И пусть в этом журнале публикуют не только популярно написанные работы ученых, но и находки краеведов, записки бывалых людей, ветеранов войны и труда, наконец, я думаю, что мемуары безвестной домохозяйки о том, как она кормила семью в голодные годы, такие мемуары тоже достойны внимания.
Не будем уповать на издание солидных монографий?
Фейхтвангер говорил, что охотно отдал бы всего Фукидида с его многотомной историей Пелопоннесской войны за одну страничку записок галерного раба, прикованного к веслу, и эта страница может быть полезнее прославленного Фукидида…
Понятно, когда полководец, признанный народом, предстает перед нами при всех орденах. Зато страшно смотреть на разжиревшего борова, таскающего на себе пудовый иконостас из орденов, «заслуженных» на тучной ниве общенародного грабительства и рвачества. Не о таких ли вот пузырях, раздутых от непомерного чванства, еще в давние времена писал наш знаменитый историк князь Михаила Щербатов:
О муж почтенный, ты, украшенный звездами,
Подобно — как корабль обвешан лоскутами,
Скажи мне: для чего толико испещрен?
Созвездьем на тебя какой знак наложен?
Если уж мы решили поговорить о лихоимцах, то без экскурса в прошлое никак не обойтись. Наша великая литература перенасыщена фактами о взятках. Но я не знаю еще ни одного аспиранта-историка, который бы осмелился защищать диссертацию на тему о взяточничестве как социальном явлении. Если такой храбрец сыщется, я подскажу ему, с кого начинать и кем закончить.

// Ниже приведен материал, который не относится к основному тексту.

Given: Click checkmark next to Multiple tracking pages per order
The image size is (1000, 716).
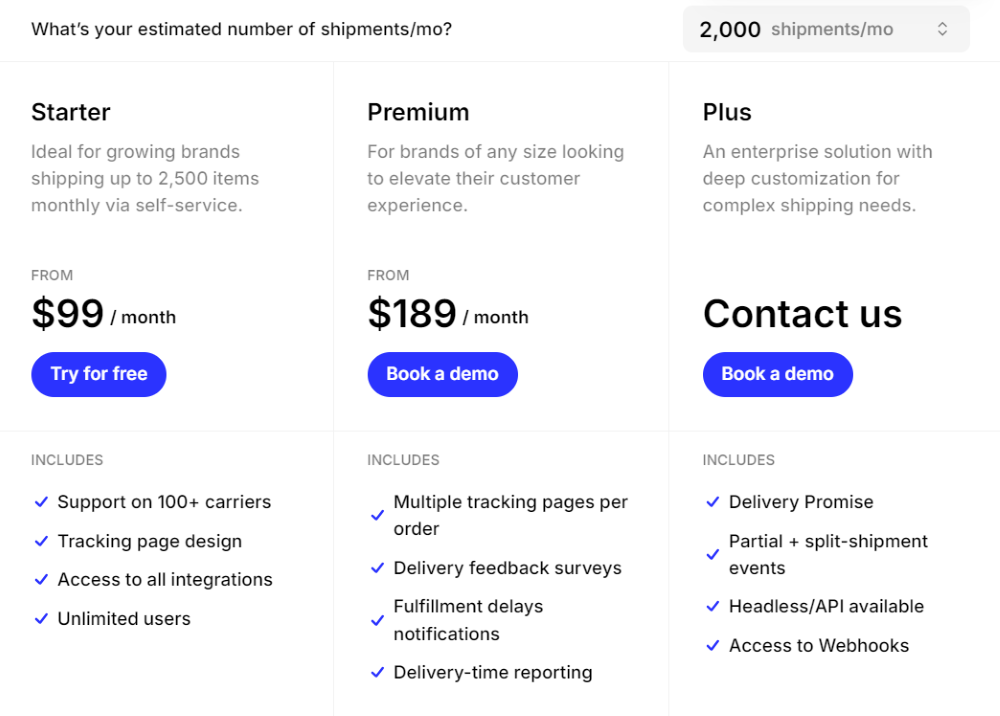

Среди множества неистребимых лихоимцев былого меня больше всего поражает личность Константина Скальковского. Тайный советник, писатель и балетоман, он служил вице-директором Горного департамента. Приведу случай из его яркой биографии. Однажды к нему, изнывая от страха, явился проситель — сибирский золотопромышленник.
— Ваше превосходительство, не подумайте чего-либо худого. Я ведь не человек, а — могила. Даже родная жена не узнает…
После чего он выложил перед вице-директором двадцать тысяч рублей. Скальковский небрежно пересчитал деньги:
— Вот что, милейший! Добавь к этому тридцать тысяч, не только жене рассказывай, а можешь даже в газетах напечатать, что Скальковский брал, берет и будет брать…
Взяточничество на святой Руси имеет давнюю и, прямо скажем, богатую историю. В канун нашего века ноздрей клещами не рвали, посему чиновники, уличенные в лихоимстве, смело представали перед судом:
— Так чего не брать, если сами дают? Я ведь не просил у них денег — они сами несли. Даже плакали, чтобы я взял… Ну как тут не пойти навстречу страдающему человеку?